EXERCISE INSTRUCTIONS:
Whenever a line in the material below contains "will", copy that line.

PROVIDED RECORDS:
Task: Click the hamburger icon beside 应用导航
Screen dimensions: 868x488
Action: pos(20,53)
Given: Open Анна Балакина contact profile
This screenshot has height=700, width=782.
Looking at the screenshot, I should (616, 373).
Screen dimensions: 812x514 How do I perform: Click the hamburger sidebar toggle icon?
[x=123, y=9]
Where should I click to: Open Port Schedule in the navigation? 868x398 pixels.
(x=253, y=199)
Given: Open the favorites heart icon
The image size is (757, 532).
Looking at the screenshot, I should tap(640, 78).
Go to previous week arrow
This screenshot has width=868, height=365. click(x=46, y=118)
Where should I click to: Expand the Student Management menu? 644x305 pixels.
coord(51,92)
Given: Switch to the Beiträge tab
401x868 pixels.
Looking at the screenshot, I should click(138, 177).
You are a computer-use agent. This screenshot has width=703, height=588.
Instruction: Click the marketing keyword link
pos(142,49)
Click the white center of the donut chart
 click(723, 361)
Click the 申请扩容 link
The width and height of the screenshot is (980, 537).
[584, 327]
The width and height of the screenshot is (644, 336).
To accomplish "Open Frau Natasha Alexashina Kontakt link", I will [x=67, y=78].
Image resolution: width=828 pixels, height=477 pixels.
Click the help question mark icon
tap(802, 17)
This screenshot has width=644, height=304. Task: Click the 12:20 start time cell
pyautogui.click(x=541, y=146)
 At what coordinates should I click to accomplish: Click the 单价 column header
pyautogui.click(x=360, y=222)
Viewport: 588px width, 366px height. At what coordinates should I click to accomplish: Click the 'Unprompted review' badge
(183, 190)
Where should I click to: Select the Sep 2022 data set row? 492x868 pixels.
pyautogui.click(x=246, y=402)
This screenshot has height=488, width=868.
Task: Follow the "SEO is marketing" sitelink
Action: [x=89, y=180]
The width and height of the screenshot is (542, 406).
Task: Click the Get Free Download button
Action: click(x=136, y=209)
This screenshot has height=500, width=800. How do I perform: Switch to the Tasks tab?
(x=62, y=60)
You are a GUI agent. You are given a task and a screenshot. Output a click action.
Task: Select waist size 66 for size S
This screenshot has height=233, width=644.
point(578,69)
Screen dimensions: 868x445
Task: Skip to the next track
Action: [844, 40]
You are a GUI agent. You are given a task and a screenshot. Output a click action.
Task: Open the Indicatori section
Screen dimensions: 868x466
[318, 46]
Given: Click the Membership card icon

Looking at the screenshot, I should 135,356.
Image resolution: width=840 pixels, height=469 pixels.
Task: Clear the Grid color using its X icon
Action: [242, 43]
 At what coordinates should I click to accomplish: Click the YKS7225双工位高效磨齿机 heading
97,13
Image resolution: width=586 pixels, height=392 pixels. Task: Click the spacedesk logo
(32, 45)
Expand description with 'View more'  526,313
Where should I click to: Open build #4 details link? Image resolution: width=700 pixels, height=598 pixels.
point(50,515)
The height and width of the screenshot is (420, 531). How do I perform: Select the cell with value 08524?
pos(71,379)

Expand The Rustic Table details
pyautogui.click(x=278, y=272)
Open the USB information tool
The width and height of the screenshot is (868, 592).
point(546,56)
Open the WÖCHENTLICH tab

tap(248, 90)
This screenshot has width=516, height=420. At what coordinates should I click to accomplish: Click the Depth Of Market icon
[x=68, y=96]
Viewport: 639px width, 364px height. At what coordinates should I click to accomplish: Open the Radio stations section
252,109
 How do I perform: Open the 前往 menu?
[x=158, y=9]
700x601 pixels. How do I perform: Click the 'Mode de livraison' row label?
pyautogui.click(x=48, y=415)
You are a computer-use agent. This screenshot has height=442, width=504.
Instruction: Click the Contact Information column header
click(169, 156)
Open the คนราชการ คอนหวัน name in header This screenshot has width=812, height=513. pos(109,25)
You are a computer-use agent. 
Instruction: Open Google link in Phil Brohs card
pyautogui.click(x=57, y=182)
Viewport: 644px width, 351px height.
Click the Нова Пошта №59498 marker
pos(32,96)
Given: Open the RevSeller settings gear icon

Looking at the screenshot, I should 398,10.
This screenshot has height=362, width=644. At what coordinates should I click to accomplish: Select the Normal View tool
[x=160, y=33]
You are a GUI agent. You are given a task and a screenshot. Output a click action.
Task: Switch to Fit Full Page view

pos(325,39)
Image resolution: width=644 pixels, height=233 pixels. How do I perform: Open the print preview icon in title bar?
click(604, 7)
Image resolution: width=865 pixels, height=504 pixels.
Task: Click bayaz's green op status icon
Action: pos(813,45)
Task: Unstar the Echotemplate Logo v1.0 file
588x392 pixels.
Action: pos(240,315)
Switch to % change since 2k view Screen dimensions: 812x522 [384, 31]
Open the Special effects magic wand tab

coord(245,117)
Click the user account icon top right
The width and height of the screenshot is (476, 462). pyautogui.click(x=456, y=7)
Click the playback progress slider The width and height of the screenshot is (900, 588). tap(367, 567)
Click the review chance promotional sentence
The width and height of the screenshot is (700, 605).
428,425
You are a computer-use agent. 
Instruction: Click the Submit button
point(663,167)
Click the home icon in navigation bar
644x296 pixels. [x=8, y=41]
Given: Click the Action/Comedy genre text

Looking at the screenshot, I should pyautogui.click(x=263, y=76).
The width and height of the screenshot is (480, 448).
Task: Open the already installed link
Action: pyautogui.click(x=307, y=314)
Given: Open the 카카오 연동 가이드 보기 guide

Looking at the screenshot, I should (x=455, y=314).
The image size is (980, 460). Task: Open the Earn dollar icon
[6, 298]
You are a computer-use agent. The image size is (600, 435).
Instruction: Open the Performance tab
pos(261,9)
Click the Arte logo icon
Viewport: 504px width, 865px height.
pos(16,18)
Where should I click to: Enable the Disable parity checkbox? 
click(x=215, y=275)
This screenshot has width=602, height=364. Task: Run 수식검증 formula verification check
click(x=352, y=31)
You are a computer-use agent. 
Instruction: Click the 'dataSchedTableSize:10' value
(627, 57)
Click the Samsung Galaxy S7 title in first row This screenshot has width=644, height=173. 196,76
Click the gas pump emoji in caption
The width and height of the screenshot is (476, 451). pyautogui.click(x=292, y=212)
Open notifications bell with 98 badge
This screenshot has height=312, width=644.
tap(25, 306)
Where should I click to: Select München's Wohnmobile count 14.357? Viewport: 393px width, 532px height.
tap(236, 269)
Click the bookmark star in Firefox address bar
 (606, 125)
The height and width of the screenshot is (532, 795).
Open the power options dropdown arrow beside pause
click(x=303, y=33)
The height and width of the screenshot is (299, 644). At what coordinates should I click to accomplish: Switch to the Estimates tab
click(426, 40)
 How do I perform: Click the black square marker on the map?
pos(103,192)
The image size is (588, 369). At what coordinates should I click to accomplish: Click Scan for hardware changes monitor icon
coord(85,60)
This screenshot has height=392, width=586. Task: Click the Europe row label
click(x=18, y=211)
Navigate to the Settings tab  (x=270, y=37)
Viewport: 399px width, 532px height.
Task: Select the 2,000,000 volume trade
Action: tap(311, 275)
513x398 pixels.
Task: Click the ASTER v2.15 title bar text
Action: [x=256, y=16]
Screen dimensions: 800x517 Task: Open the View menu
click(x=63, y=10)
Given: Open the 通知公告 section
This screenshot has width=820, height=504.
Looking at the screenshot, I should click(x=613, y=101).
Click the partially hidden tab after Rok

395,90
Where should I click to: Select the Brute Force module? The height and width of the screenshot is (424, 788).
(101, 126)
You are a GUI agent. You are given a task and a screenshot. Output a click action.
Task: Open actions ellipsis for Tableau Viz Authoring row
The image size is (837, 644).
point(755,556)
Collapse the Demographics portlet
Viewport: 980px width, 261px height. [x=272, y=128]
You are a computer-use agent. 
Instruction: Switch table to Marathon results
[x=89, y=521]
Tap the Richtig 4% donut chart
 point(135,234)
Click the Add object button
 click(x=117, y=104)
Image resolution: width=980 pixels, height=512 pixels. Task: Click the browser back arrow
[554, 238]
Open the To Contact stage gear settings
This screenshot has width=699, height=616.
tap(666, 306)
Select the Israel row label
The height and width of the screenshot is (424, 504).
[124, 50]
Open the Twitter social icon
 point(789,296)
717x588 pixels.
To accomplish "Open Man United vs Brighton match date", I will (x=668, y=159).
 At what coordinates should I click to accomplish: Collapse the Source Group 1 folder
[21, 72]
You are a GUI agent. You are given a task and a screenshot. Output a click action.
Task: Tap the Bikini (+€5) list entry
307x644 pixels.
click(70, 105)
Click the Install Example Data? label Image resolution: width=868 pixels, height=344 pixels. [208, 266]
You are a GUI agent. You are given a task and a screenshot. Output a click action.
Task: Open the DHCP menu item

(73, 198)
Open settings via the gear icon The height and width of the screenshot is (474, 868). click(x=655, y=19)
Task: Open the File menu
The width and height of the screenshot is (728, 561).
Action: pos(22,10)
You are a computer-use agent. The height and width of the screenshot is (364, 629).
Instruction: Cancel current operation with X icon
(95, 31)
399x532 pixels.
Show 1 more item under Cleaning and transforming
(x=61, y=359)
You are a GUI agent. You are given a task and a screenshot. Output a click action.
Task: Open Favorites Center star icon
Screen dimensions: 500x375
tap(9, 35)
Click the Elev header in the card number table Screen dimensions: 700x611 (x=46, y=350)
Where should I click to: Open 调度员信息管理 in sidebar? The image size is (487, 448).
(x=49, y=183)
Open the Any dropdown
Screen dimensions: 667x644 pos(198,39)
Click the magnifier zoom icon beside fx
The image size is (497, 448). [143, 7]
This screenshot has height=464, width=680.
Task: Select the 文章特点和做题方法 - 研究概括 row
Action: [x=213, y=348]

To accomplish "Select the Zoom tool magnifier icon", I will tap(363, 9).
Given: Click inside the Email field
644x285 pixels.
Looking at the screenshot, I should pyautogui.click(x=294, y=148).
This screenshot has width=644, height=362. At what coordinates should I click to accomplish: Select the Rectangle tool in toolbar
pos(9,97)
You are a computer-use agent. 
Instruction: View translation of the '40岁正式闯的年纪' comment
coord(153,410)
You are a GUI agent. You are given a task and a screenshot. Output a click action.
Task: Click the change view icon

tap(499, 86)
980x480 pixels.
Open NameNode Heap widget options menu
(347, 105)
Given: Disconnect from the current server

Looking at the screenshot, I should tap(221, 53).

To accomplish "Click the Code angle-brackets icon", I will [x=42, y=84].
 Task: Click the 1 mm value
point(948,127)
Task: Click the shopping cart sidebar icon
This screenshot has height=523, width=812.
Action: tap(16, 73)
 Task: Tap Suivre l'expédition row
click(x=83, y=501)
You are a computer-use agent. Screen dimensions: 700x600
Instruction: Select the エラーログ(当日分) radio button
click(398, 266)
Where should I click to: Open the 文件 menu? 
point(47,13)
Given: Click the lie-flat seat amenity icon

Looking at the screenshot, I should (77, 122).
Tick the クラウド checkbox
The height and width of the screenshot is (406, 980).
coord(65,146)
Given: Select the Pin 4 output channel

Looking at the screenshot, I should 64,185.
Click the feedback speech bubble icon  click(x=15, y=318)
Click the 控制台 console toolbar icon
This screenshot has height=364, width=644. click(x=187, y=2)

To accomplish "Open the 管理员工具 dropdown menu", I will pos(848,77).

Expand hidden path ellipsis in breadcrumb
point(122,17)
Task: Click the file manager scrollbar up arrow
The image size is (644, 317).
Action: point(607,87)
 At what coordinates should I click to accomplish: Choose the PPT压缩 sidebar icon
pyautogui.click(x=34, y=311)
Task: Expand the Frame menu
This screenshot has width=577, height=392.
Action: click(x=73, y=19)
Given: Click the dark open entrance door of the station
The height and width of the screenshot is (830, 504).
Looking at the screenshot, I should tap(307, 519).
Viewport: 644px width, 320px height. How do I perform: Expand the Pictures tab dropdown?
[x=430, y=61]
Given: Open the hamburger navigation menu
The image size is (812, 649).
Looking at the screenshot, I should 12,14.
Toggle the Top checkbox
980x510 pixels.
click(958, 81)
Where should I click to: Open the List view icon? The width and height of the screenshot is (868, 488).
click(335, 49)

RESPONSE AREA:
To accomplish "Open Frau Natasha Alexashina Kontakt link", I will [x=67, y=78].
To accomplish "Open Man United vs Brighton match date", I will (x=668, y=159).
To accomplish "Select the Zoom tool magnifier icon", I will tap(363, 9).
To accomplish "Click the Code angle-brackets icon", I will [x=42, y=84].
To accomplish "Open the 管理员工具 dropdown menu", I will pos(848,77).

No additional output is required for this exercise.